Netflix’s new adaptation of “Little House on the Prairie” premiered on July 9, and in the flood of reviews and social media reaction that followed, one small performance keeps rising to the top of the conversation. Wren Zhawenim Gotts, a twelve year old actress from Traverse City, Michigan, plays Good Eagle, the Osage girl who becomes Laura Ingalls’ closest friend on the prairie, and critics and viewers alike are calling her one of the quiet triumphs of the entire series.
Good Eagle is not a character pulled from Laura Ingalls Wilder’s original books. She was created for this adaptation as part of showrunner Rebecca Sonnenshine’s decision to finally give the Osage people a real presence in a story that, for nearly a century, mostly kept them at the edge of the frame. In the novels, the Osage pass by the Ingalls cabin as a kind of scenery, glimpsed and wondered about but never truly known. Sonnenshine worked with Osage story consultant Robert Warrior to build a family that could mirror the Ingallses in complexity, giving William Mitchell (Meegwun Fairbrother), his wife White Sun (Alyssa Wapanatâhk), and their daughter Good Eagle their own home, their own faith, their own history, and their own voice.
That is where Wren Zhawenim Gotts comes in, and where the significance of her casting becomes impossible to separate from the character herself. Gotts is a member of the Sokaogon Chippewa Community of Mole Lake in Forest County, and her native name is White Crane Girl. She first drew attention as a small child for speaking Anishinaabemowin, the Ojibwe language, in videos her mother posted online, and that connection to her own language and community helped lead to her first screen role as Young Bonnie in Marvel’s “Echo.” She is also a trained hoop dancer, taught by champion Nakotah LaRance, and she holds the title of Tiny Tot Princess within her own community.
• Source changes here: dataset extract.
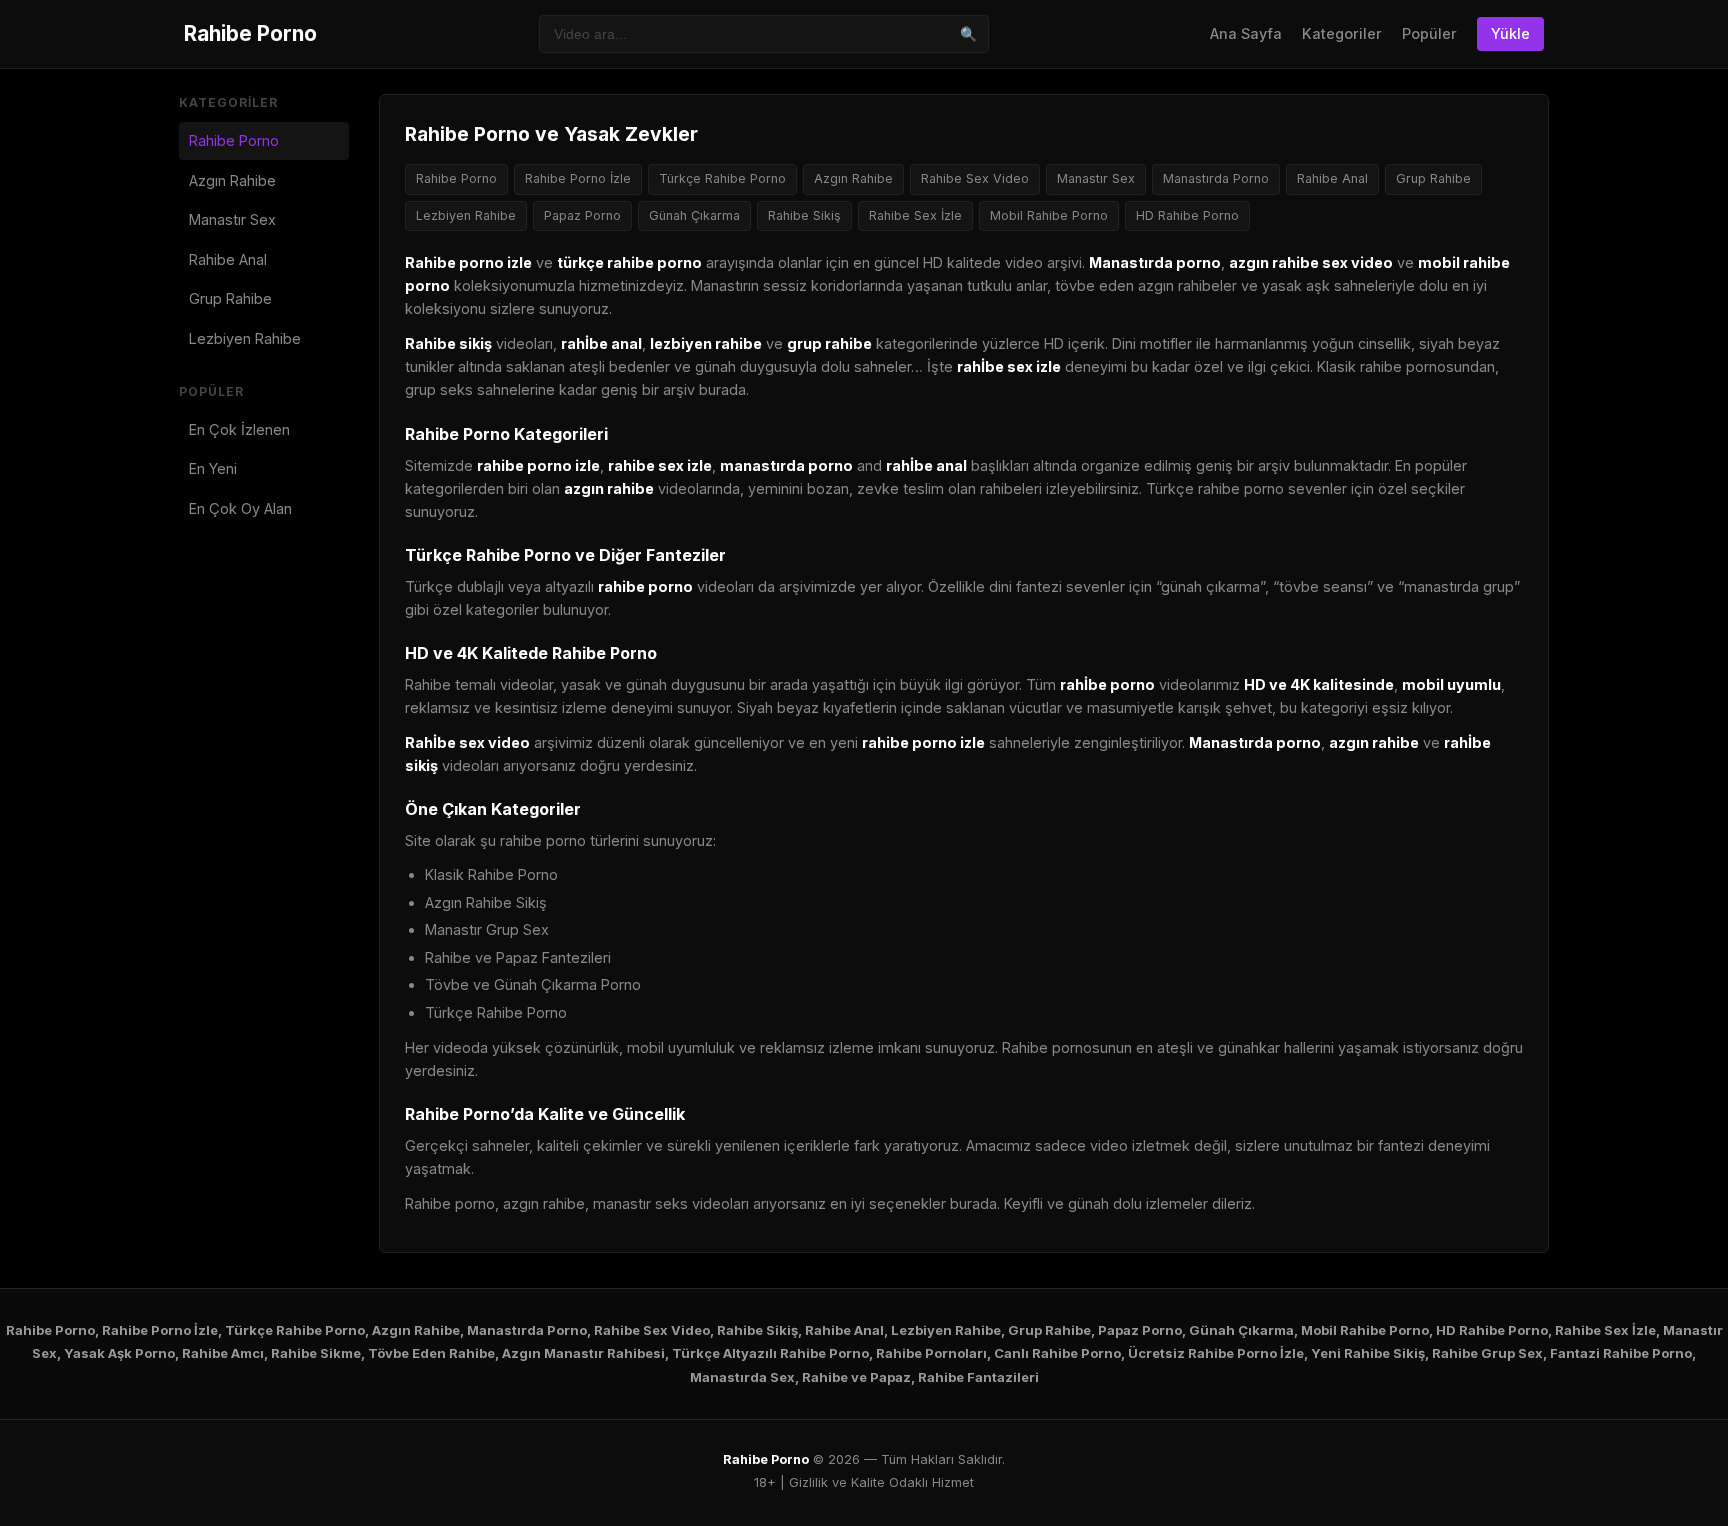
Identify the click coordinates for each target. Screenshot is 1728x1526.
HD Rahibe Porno (1187, 215)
None of that is incidental. A character built to restore dignity to Osage representation is being played by a real Indigenous kid who is already living out that same kind of cultural pride offscreen, and it shows in every scene she’s in.
Critics have noticed. Reviews of the new “Little House on the Prairie” have been decidedly mixed, with plenty of writers pushing back on the show’s tone and pacing, but the Good Eagle storyline keeps getting singled out as an exception. Collider called the Osage storyline perhaps the most poignant element of the entire series, a gentle but firm reminder that the Ingalls family was not the only one trying to build a life on that land. Midgard Times praised Gotts directly for what it called a dignified performance, and more than one reviewer has pointed to the friendship between Good Eagle and Laura, built on curiosity and kindness rather than pity, as the emotional throughline that keeps the series honest even when it stumbles elsewhere.
There has been noise around this show since the day it was announced, including some very loud “woke” accusations aimed at Sonnenshine before a single frame had even been shot. But watching Good Eagle and Laura learn each other’s languages, sit at each other’s tables, and quietly hold their families together through hardship, it is hard to see anything other than a story finally being told the way it always deserved to be told. Wren Zhawenim Gotts did not just book a role. She helped give a name, a face, and a full heart to a girl who spent ninety years as a footnote, and audiences are noticing.